Thoreau’s comprehension of Nature as the visible emanation of God was the theological framework which informed his worldview, politics and spirituality. Hence, it was fundamental to his writings and life as a visionary and prophet. His work called himself and others to demand simplicity not as renunciation of self, but as living into existential freedom. He advocated the beauty of nature, not in condescending terms to evoke sentimentality, but to invoke spiritual encounter, “… some grand, serene, immortal, infinitely encouraging, though invisible companion and walk with him.” (Bloom, p.54)
Companionship with God in nature evidences the indisputable holiness of nature. Nature is holy because it is the incarnation of divinity. Therefore, nature is elevated and no longer ancillary to human experience. It is not a commodity for humanity’s self-interest or leisure. All the contrary, through nature, we discover the nature of our true selves, we are holy. Thoreau’s green theology was an apologia for communion with God, discovery of true personal identity and the source of his prophetic witness calling humanity to inner reformation. Although his religion was personal, it was his surrender to the solitude in the woods that brought meaning to his trek on earth. These walks inspired his imagination to access God in himself as much as he communed with God in cathedrals of flora and fauna.

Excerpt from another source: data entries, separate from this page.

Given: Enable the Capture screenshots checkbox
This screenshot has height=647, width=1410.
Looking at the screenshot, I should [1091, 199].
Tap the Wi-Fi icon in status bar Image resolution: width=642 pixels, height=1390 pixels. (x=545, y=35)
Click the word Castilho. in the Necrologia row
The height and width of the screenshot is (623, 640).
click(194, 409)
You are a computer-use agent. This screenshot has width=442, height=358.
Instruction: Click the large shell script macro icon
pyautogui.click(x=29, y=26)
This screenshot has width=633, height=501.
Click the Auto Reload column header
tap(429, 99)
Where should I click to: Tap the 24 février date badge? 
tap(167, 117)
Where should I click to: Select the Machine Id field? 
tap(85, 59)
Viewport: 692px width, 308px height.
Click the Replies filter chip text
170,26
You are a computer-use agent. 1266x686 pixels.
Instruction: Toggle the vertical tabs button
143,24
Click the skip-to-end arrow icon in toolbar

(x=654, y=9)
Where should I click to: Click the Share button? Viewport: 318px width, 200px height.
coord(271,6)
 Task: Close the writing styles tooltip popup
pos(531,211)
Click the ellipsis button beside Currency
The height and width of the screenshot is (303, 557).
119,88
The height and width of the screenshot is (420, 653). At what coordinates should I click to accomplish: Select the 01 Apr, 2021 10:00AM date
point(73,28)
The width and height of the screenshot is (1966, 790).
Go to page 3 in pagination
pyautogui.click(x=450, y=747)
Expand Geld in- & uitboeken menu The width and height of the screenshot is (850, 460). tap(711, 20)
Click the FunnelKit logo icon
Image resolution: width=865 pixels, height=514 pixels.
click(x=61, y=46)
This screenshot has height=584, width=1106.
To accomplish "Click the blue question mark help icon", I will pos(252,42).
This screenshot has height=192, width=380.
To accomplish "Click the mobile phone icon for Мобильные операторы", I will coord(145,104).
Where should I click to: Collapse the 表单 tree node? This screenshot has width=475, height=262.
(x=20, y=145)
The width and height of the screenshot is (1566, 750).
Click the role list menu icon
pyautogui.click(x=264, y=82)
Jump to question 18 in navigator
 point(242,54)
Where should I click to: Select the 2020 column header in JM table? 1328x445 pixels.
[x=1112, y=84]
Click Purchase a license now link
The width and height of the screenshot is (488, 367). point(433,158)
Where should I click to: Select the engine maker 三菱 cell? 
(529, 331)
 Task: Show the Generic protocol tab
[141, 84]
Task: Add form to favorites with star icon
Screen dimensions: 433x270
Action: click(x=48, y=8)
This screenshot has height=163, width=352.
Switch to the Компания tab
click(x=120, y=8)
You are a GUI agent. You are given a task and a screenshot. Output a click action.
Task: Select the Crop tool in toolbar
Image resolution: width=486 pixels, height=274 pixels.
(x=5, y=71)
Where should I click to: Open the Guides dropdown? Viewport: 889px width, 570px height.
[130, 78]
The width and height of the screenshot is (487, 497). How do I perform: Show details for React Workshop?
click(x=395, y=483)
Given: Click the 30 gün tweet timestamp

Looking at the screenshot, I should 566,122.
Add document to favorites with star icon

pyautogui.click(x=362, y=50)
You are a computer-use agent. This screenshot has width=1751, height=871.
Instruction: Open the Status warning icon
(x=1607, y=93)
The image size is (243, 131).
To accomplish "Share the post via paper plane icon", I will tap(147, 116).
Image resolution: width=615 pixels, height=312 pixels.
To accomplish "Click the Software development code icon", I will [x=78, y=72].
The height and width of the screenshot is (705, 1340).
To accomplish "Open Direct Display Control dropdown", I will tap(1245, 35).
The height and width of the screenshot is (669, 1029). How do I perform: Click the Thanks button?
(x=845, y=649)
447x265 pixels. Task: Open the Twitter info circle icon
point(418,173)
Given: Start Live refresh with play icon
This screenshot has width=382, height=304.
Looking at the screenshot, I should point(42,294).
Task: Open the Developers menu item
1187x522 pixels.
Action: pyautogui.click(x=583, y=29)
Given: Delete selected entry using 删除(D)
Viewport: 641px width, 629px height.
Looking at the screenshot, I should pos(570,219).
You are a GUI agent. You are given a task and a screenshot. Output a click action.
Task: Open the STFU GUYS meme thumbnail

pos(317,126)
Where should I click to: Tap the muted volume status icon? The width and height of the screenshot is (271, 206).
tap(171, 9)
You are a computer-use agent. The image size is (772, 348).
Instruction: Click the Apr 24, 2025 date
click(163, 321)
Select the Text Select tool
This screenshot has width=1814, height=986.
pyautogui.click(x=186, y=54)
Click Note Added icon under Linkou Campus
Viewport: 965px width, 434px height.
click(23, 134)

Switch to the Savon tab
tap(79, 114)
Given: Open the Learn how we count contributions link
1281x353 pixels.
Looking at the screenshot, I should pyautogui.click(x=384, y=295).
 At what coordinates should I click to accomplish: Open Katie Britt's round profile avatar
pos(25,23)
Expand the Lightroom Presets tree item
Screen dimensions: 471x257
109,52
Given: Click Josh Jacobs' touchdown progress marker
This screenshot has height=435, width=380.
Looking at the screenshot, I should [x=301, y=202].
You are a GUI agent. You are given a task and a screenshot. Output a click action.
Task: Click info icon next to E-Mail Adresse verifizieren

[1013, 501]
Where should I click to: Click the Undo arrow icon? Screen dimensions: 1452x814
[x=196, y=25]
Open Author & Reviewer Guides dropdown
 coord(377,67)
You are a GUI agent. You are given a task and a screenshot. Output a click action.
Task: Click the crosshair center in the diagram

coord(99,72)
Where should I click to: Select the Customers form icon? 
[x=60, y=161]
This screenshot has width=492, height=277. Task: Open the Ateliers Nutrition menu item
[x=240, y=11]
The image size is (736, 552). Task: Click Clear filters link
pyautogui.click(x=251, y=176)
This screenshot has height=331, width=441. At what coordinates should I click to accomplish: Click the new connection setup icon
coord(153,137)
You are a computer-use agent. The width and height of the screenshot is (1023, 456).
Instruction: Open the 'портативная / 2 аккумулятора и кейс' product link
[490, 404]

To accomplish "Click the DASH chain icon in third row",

Thoreau’s writings were, and continue to be, misread by many, including preeminent writers in America. As nature is crucial to comprehending Eastern philosophical thought, Thoreau’s mind was influenced by the works of the Bhagavad Gita as well as the Bible. The deserts of the prophets, the rivers of the rishis and huckleberrying of Thoreau, were pivotal expressions of this unique vision of green spirituality. The invisible truths of divinity were available to all by transcending the maya of reality by sauntering. Trekking lead to thinking which caused meditation and to the transcendence of body to the true self in the life of the mind. In short, to sojourn the mind of God.